I've produced code that can bring the input data into the loss function (although this was the incorrect shape) but I am struggling to figure out how I can have this additional data brought in without it being part of the rest of the model and to ensure that Y_train_V2 matches the original Y_train once in the loss function (essentially producing a y_true and y_true_V2) in terms of shape and the batch. Below is my current code which uses a wrapper to bring in the LSTM input into the loss function. As mentioned, I'm looking to change this so to have an additional y_true value from y_train_V2 that is just used in the loss function.
def custom_loss_wrapper(i):
def custom_loss(y_true, y_pred):
return K.sqrt(K.mean(K.square(y_pred - y_true)))
return custom_loss
def baseline_model():
i = Input(shape = (14,1))
x = LSTM(64,return_sequences=False)(i)
o = Dense(1)(x)
model = keras.Model(i,o)
print(i.shape)
model.compile(optimizer='adam', loss=custom_loss_wrapper(i))
return model
baseline_model().fit(x_train, y_train, epochs=10, batch_size= 4, validation_data=(x_test, y_test))
I've gone through several queries that have been asked on a similar topic (such as bringing input data for use in the LSTM also into the loss function) but I've struggled to apply them to my specific problem - particularly as I am unsure in regards to how to ensure the values remain consistent between y_true and y_true_2 in terms of the batching, etc.
Apologies in advance for any errors or repetition in the above query and I'd be happy to elaborate further if there are any queries.
I've tried to bring in y_train_V2 as another input to the model but my concern is how to ensure this won't be used in the LSTM training and is still processed so to be the same batch as y_train.
You could just concatenate them to the y labels like
# random dummy data
x_train = tf.random.uniform((100, 14, 1))
y_train_v1 = tf.random.uniform((100, 1))
y_train_v2 = tf.random.uniform((100, 1))
y_train = tf.concat((y_train_v1, y_train_v2), axis=-1)

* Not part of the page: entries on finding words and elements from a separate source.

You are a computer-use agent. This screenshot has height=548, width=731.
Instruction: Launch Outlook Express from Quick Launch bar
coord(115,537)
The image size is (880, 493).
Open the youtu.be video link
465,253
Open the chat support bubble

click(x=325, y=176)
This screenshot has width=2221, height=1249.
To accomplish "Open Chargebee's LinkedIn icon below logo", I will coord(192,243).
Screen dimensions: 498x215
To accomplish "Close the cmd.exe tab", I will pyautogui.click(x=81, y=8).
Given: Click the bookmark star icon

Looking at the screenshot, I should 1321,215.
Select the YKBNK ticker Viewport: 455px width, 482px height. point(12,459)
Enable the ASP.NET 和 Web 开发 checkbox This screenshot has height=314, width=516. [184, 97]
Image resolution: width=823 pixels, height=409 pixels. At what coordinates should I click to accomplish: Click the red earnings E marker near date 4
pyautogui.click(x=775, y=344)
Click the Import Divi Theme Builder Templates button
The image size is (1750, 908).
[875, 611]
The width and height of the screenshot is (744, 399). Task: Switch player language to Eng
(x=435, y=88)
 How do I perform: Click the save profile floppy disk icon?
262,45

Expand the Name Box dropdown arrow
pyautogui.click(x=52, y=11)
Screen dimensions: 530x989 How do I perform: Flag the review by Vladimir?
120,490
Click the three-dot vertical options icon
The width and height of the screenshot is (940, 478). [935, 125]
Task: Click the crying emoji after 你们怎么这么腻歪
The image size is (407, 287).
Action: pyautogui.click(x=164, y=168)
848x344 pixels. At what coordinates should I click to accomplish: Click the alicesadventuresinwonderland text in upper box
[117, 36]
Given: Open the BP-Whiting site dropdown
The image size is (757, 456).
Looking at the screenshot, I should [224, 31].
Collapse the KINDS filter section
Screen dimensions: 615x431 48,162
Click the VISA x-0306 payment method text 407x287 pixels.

def custom_loss_wrapper(i):
def custom_loss(y_true, y_pred):
y_true = y_true[:, :1]
y_true2 = y_true[:, 1:] # do here what you want with it
return K.sqrt(K.mean(K.square(y_pred - y_true)))
return custom_loss
Here, y_train
consists of your ground truth and also your additional information. Beware that if you want to use other metrics, you need an additional wrapper for them which deals with the two informations in y_true
.
An alternative way could be that you have another input and output for your network, which throughputs this information. Then you can specify different metrics for different outputs. But this is a bit more complicated to set up.